There are two surprising and disturbing aspects to the Court's decision. Lower federal courts have accepted Anderson's arguments that the Vatican, though a sovereign state, is not covered by the Foreign Sovereign Immunity Act, and that priests should be considered employees of the Vatican, rather than of their dioceses. (In a similar case in Kentucky, a lawyer has made the argument that bishops are employees of the Vatican, in order to try to convince a federal judge to allow him to force Pope Benedict XVI to give a deposition.)
The Court's decision swings the door wide open for Anderson and his ilk to continue to name the Vatican as a defendant in every sexual-abuse lawsuit they file against a diocese. As Anderson once famously declared, "I'm suing the shit out of [the Catholic Church] everywhere . . . "

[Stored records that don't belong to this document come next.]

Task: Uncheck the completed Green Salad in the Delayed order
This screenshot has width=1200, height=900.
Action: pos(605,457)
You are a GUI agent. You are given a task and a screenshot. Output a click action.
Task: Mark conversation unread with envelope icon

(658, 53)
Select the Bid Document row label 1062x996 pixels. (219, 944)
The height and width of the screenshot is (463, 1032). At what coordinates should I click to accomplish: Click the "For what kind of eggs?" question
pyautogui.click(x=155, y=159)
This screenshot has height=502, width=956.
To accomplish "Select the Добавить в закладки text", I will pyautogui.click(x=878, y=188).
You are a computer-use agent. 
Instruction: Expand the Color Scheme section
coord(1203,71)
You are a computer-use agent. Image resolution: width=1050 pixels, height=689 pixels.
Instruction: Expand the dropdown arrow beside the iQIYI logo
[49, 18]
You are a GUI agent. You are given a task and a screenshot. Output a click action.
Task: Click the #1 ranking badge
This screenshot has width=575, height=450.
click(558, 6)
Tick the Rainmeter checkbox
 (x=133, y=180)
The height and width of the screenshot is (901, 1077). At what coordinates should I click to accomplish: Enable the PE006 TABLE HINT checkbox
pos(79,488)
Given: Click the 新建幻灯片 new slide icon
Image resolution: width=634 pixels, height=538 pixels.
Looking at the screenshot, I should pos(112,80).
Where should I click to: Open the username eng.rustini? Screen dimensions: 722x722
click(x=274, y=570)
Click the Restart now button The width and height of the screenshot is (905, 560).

The idea that a U.S. court could have jurisdiction over a foreign state is ridiculous on its face, and anyone who knows anything about the structure of the Catholic Church could testify that priests are not employees of the Vatican. Why, then, did the Supreme Court let the lower-court decision stand?
It's hard to tell, but I don't think we can rule out the possibility that the justices' religious background has something to do with it. Of the nine justices of the U.S. Supreme Court, six (John Roberts, Antonin Scalia, Anthony Kennedy, Clarence Thomas, Samuel Alito, and Sonia Sotomayor) are either practicing Catholics or Catholics by background.
Agreeing to hear this case would have opened the Court up to criticism that members are making decisions based on their religious affiliation rather than the law. In refusing to hear the case, however, the justices have fallen off the horse in the opposite direction. There is no justification for exempting one, and only one, sovereign state from the Foreign Sovereign Immunity Act.
Jeff Anderson is undoubtedly rubbing his hands in glee. The rapid decline in sexual-abuse cases since 1980 has made it harder and harder for him to find targets. Now, the U.S. Supreme Court has given him license to start shooting at the biggest one of all.